Guest Contributor | Mar 20, 2018 | 0
Relief from short term power
Nampower’s hopes to ride out the precarious electricity situation are pinned on an array of short-term projects, each of which will contribute to make up for the estimated shortfall in local generation between now and the end of 2016.
The situation became acute just over a month ago when, on 05 March Nampower experienced a deficit of 224 mW.
According to Nampower, for the time being, the shortfall between supply and demand continues to be supplemented by imports from various power utilities in the region as part of the standing power purchase agreements.
Nampower’s managing director, Paulinus Shilamba, said earlier this week that the first unit at Van Eck Power Station in Windhoek is expected to return to service this month with the last unit expected for return to service by the end of September.
Shilamba said, “the Van Eck power station has been out of service for rehabilitation work since 2012” stating that the return of Van Eck will result in a much more reliable and efficient power station meeting its original design output of 120 mW and a guaranteed base-load output of 90 mW at least for the next 10 years.
Other projects , like the Demand Side Management (DSM) and the 80 mW power purchase agreement with ZPC of Zimbabwe which commenced this month are set to help carry the power utility through. Shilamba said Nampower will continue with the implementation of the DSM project as approved by Cabinet in December 2013.

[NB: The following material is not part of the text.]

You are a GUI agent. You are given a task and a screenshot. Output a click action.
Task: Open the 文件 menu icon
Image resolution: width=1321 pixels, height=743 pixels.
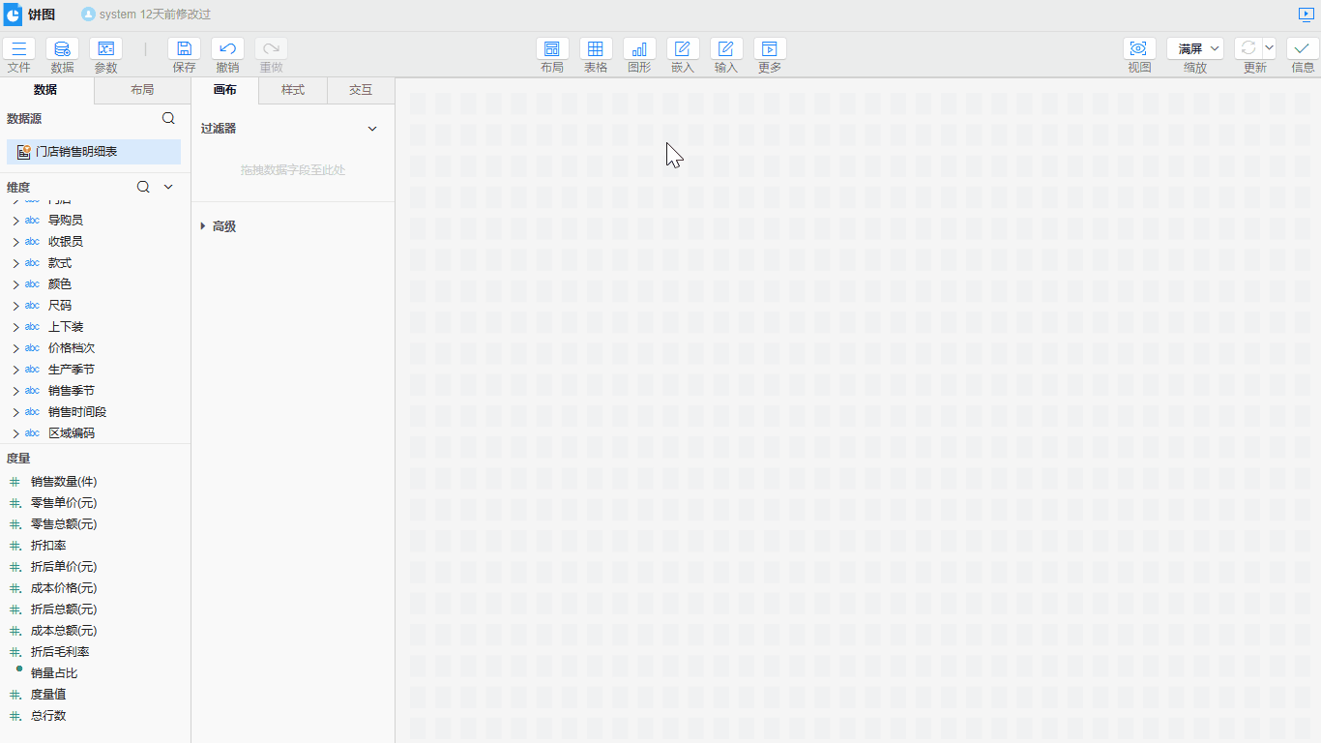18,48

“Procurement for the 1 million LED bulbs and preparation for the 20,000 solar water heaters are at an advanced stage and the rolling out of these programmes will happen by the second quarter of 2015,” he added.
On the hydro side of power generation, Shilamba said the runner replacements at Ruacana for Unit 1 were completed and commissioned last year in December, with the replacement of runners for Unit 2 and 3 expected to be done during the low flow and to be commissioned before year end.
“With the completion of the project the efficiency of the Ruacana power station will improve significantly and with the same volume of water the maximum output will increase by 15mW from the current 332 mW to 347 mW,” he said.
The power utility will also peg its hopes on the 250 mW Erongo gas power station that has made significant progress with regard to the implementation. “This project in which Nampower will have 30% equity shareholding, will cost approximately N$7,66 billion and will reach commercial operation by August 2016,” Shilamba said.
He noted that the most critical period in terms of power will be after August 2016 when an enormous strain will be placed on the system, when an additional generation capacity of at least 250 mW will be needed to ensure a secure supply.
“Amongst the challenges during that period will be the expiry of the bilateral agreement with Eskom in 2016, lower output from Ruacana, step loads and general higher economic growth,” he added.
Meanwhile the power utility said that power tariffs will increase by an average 13% for the next six years within which time it is expected that the Kudu gas-to-power project would have been commissioned.